- _Page excerpt_:
--- start ---
We shall call extremal points of the stream function ψ the points of local minima or maxima of ψ. Near these points the velocity u is tangent to the level sets of ψ (or \(\tilde{\psi }\)) which are closed curves. It is natural to call extremal points of ψ viscous vortices. The main purpose of this paper is to show that these vortices can split or merge.

Now we can formulate our main results of this paper.

Theorem 2 (Existence of bifurcations). 

There exists an open set \(\mathcal{A}\) in the space of stream functions such that the following holds true:

For each stream function \({\psi }_{0} \in \mathcal{A}\) , there is an open neighborhood U of the point \((\tilde{{x}}_{1},\tilde{{x}}_{2}) = (\frac{\pi } {2} , \frac{\pi } {2} )\) , two moments of times 0 < t 1 < t 2 such that the corresponding stream function \(\psi = \psi (\tilde{{x}}_{1},\tilde{{x}}_{2},t)\) solves (1)with initial data ψ 0 and satisfy

  1. 1.

    At t = 0, \((\frac{\pi } {2} , \frac{\pi } {2} )\) is a non-degenerate minimum of ψ in the neighborhood U.

  2. 2.

    For any 0 < t ≤ t 1 , ψ has only one critical point in U given by \((\tilde{{x}}_{1},\tilde{{x}}_{2}) = (\frac{\pi } {2} , \frac{\pi } {2} )\).

  3. 3.

    At t = t 1, \((\tilde{{x}}_{1},\tilde{{x}}_{2}) = (\frac{\pi } {2} , \frac{\pi } {2} )\) is a degenerate local minimum of ψ in U.
--- end ---
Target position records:
--- start ---
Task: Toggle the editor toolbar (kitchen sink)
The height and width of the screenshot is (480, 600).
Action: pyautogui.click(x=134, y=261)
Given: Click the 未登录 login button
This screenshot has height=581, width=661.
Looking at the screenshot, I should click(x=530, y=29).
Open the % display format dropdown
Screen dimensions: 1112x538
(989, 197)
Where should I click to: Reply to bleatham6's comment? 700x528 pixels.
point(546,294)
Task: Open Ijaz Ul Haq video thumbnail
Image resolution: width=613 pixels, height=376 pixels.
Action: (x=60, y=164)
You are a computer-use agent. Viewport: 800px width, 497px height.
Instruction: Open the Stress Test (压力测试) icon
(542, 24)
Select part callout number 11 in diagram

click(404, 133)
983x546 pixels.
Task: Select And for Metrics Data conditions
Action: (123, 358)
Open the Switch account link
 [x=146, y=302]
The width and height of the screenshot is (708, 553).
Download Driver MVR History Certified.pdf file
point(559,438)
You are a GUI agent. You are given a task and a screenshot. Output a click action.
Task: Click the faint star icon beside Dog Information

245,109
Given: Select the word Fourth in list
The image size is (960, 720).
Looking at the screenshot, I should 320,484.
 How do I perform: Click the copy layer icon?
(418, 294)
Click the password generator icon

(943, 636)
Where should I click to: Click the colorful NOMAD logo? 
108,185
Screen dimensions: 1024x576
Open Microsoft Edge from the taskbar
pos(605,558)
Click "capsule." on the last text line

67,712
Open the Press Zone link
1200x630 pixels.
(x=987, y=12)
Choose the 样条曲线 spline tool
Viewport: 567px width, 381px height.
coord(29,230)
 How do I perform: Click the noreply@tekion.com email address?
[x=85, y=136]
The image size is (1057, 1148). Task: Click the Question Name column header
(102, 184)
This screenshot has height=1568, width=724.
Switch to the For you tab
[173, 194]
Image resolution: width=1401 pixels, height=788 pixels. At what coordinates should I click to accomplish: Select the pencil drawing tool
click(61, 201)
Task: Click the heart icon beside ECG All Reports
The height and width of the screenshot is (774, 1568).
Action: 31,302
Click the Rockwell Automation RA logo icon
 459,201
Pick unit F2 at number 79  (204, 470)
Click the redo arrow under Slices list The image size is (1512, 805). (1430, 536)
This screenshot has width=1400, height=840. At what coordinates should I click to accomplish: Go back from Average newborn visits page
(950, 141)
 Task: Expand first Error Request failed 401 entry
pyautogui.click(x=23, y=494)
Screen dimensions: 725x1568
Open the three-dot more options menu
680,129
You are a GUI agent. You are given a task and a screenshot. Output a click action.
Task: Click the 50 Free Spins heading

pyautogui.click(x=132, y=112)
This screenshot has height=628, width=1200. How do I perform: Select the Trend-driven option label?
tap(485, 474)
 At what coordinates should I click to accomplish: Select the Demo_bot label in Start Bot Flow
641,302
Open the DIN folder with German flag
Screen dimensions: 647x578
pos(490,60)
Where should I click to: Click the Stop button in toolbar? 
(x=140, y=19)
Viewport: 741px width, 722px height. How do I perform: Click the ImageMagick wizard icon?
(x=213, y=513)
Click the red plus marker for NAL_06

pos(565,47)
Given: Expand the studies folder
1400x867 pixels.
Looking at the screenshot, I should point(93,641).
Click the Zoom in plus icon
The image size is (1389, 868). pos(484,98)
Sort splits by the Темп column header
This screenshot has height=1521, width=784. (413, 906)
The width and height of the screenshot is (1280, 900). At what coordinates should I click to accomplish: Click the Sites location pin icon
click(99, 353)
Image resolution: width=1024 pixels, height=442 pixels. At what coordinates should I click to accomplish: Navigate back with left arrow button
--- end ---
- _Instruction_:
Extend the passage on the splitting and merging of viscous vortices, starting after its final sentence.

- _Written response_:
  4. 4.

    For t 1 < t ≤ t 2 , ψ has exactly three critical points in U. The point \((\frac{\pi } {2} , \frac{\pi } {2} )\) becomes a saddle. Two other critical points are of the form \((\frac{\pi } {2} + {x}^{{_\ast}}, \frac{\pi } {2} + {y}^{{_\ast}})\), \((\frac{\pi } {2} - {x}^{{_\ast}}, \frac{\pi } {2} - {y}^{{_\ast}})\) where x ≠0, y ≠0 and are local minima.

Remark 2.

Under our conditions the point \((\frac{\pi } {2} , \frac{\pi } {2} )\) is the extremal point of the stream function for all time. This property plays the same role as the knowledge of fixed points or periodic orbits in the usual theory of bifurcations.

Remark 3.

The fact that the extra critical points emerge in the form \((\frac{\pi } {2} + {x}^{{_\ast}}, \frac{\pi } {2} + {y}^{{_\ast}})\), \((\frac{\pi } {2} - {x}^{{_\ast}}, \frac{\pi } {2} - {y}^{{_\ast}})\) is not surprising. As we shall see later in Sect. 3, by the inversion symmetry (18), our stream function ψ is invariant under the reflection about the point \((\frac{\pi } {2} , \frac{\pi } {2} )\).

Our next result is in some sense the reversal of the process described in Theorem 2. For a class of initial data having three critical points near the special point \((\frac{\pi } {2} , \frac{\pi } {2} )\), we show that they merge into one critical point in finite time.

Theorem 3 (Merging of critical points). 

There exists an open set \(\mathcal{A}\) in the space of stream functions such that the following holds true:

For each stream function \({\psi }_{0} \in \mathcal{A}\) , there is an open neighborhood U of the point \((\tilde{{x}}_{1},\tilde{{x}}_{2}) = (\frac{\pi } {2} , \frac{\pi } {2} )\) , two moments of times 0 < t 1 < t 2 such that the corresponding stream function \(\psi = \psi (\tilde{{x}}_{1},\tilde{{x}}_{2},t)\) solves (1)with initial data ψ 0 and satisfy

  1. 1.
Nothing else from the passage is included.